→ **Task requirements**
Continue the passage on anesthesia during the Civil War, picking up after its last sentence.

### Excerpted text ###

The National Museum of Civil War Medicine in Frederick, MD, tries to debunk the widespread medical myth that anesthesia did not exist during the Civil War.
Gaseous ether and chloroform were both widely available and their therapeutic impact was well known in both Union and Confederate medical services. (Both had been used since the 1840s.) Major surgery was carried out using these anesthetics if they were available. It is estimated that greater than 90% of all major surgery was carried out with anesthetics. See http://www.civilwarmed.org/articles/myth_busters/
But neither ether nor chloroform was available before the 1840s, so Revolutionary War-era medical practices did not include the use of anesthetics.

### Dataset records ###

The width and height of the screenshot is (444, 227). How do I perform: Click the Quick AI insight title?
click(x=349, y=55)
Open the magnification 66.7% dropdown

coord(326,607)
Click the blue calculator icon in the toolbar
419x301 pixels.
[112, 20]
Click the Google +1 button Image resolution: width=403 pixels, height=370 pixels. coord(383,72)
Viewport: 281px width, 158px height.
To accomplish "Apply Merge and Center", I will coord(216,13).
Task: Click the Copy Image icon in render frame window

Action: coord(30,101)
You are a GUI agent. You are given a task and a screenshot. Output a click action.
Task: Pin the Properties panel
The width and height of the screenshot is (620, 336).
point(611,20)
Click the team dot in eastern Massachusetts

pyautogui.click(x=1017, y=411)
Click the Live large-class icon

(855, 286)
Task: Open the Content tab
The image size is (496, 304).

###

→ **Exercise answer**
Other medical misconceptions from the pre-anesthesia era abound. Ben Swenson, a historian and re-enactor who worked at Yorktown, VA, says visitors often approached him with incorrect assumptions. Something “we heard all the time that was patently false was that they would get soldiers rip roaring drunk before amputating an arm or a leg. There are actually a couple of misconceptions here. First, despite popular belief, they did not just take a hacksaw to peoples’ limbs. It was actually quite an intricate procedure involving skin and muscle knives, muscle retractors, saws, cauterizing irons, etc. And the alcohol thing is Hollywood history. Alcohol dilates the blood vessels and they knew that. They would not have wanted their patient to bleed to death. Besides, being drunk doesn’t dull the pain, it only changes your reaction to it. So no alcohol. And no again, they didn’t give someone a bullet to bite on…when someone cuts into you, you scream, and that bullet goes down the gullet. A stick would probably have been used to keep someone from biting his tongue off.”
So the absence of anesthesia is a myth if it’s said to pertain to the Civil War, but true during the Revolutionary War.